600px-panneau attention Some differences may exist between french and english regulations. Lessons learned are only a translation of those of french incident and are not adapt to english regulation.

Description of the incident

For several years, a research centre used thorium for the synthesis of new materials; this work ceased over 10 years ago. The room where the thorium was handled was adjacent to a recently renovated office.  A film dosimeter, stored in this office, twice registered a quarterly dose of 3.5 mSv.

A radiological survey was equested by the regulatory authorities, which determined the origin of this exposure. Thorium deposits had accumulated over the several years of operation in the laboratory’s sewage disposal pipes (the laboratory had no specific radioactive effluent pipeline) – and this was the main source of the recorded doses. A more thorough search revealed significant contamination of workbenches, fume cupboards, kilns and pipes.

The following actions were taken :

  • The laboratory was immediately closed and sealed, with any remedial measures being subject to prior authorization.
  • A decontamination operation was conducted by a specialized company.
  • Information was distributed to laboratory personnel and to persons in the neighboring laboratories.
  • The technical personnel working in the facilities received specific training regarding chemical and radiological risks.

The costs of decontamination were estimated to be €200,000 and the volume of waste produced by the decontamination work was twenty 200-litre drums.

Radiological consequences

  • The main exposure route is thought to be from external radiation, ie as indicated on the film dosemeter.  The office in question had only recently been occupied; prior to this it was a storage room.
  • Bioassay tests performed on several staff members that potentially could have been contaminated were negative.
  • During the decontamination, no airborne contamination was detected.

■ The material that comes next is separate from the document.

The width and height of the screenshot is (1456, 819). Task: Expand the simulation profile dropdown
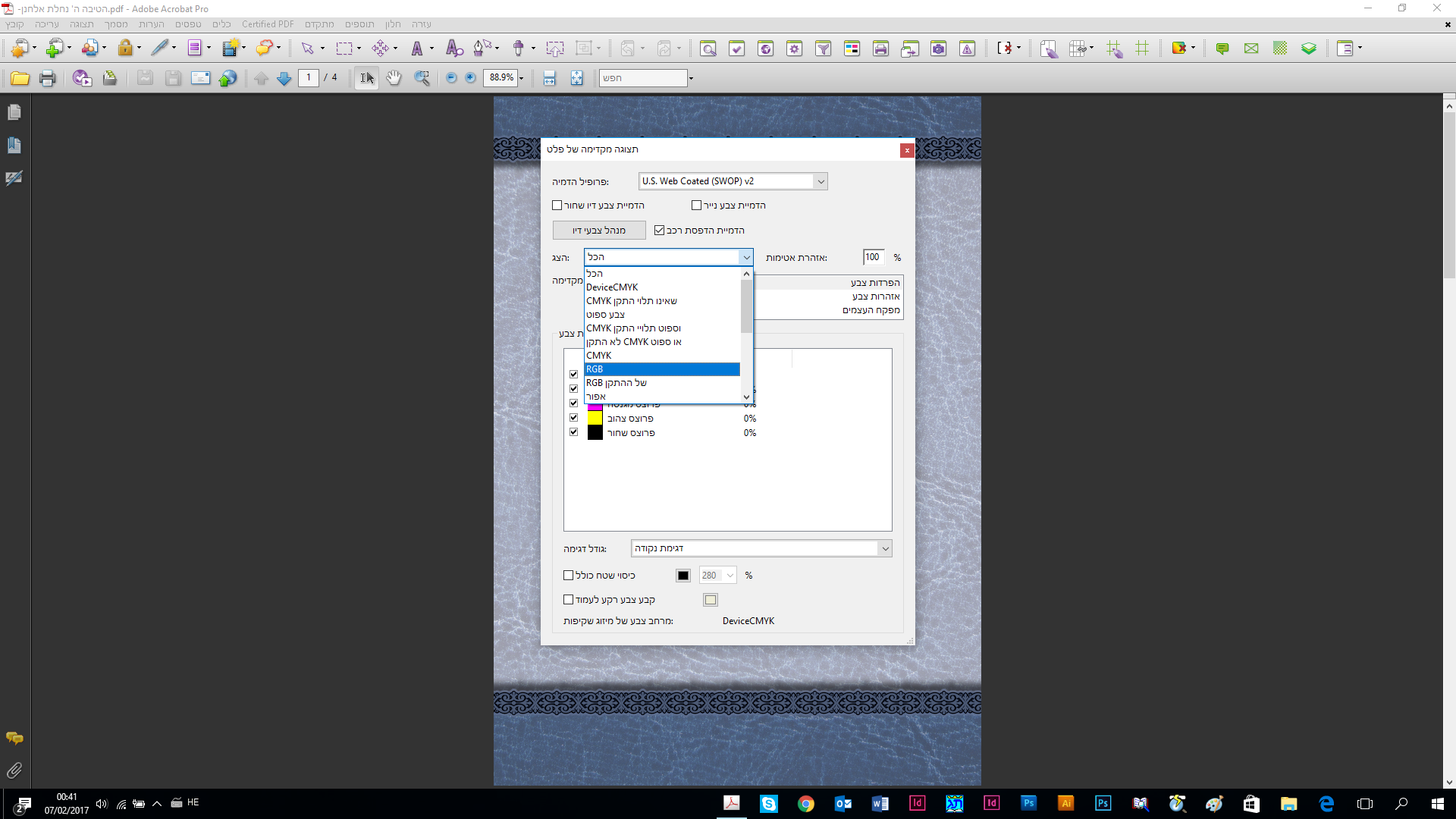tap(820, 181)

Lessons to be learned from the incident

Tight controls are required when working with dispersible radioactive materials, and in this case years of bad laboratory practice resulted in significant levels of radioactive contamination. Regular contamination monitoring is an essential control to avoid the accumulation of activity.

It is important to find and retain information on older facilities that may have changed use many years ago, but may still have a legacy of radiation risks.   This is particluar relevant in cases where material such as thorium were hsitorically used (ie because it may have been regarded as a "natural" radioactive material, and not subject to the same controls applied to artificial radioactive materials).

A specific pipeline for contaminated liquid effluents should be used to collect all of this waste in a decay tank. This pipe should be checked regularly.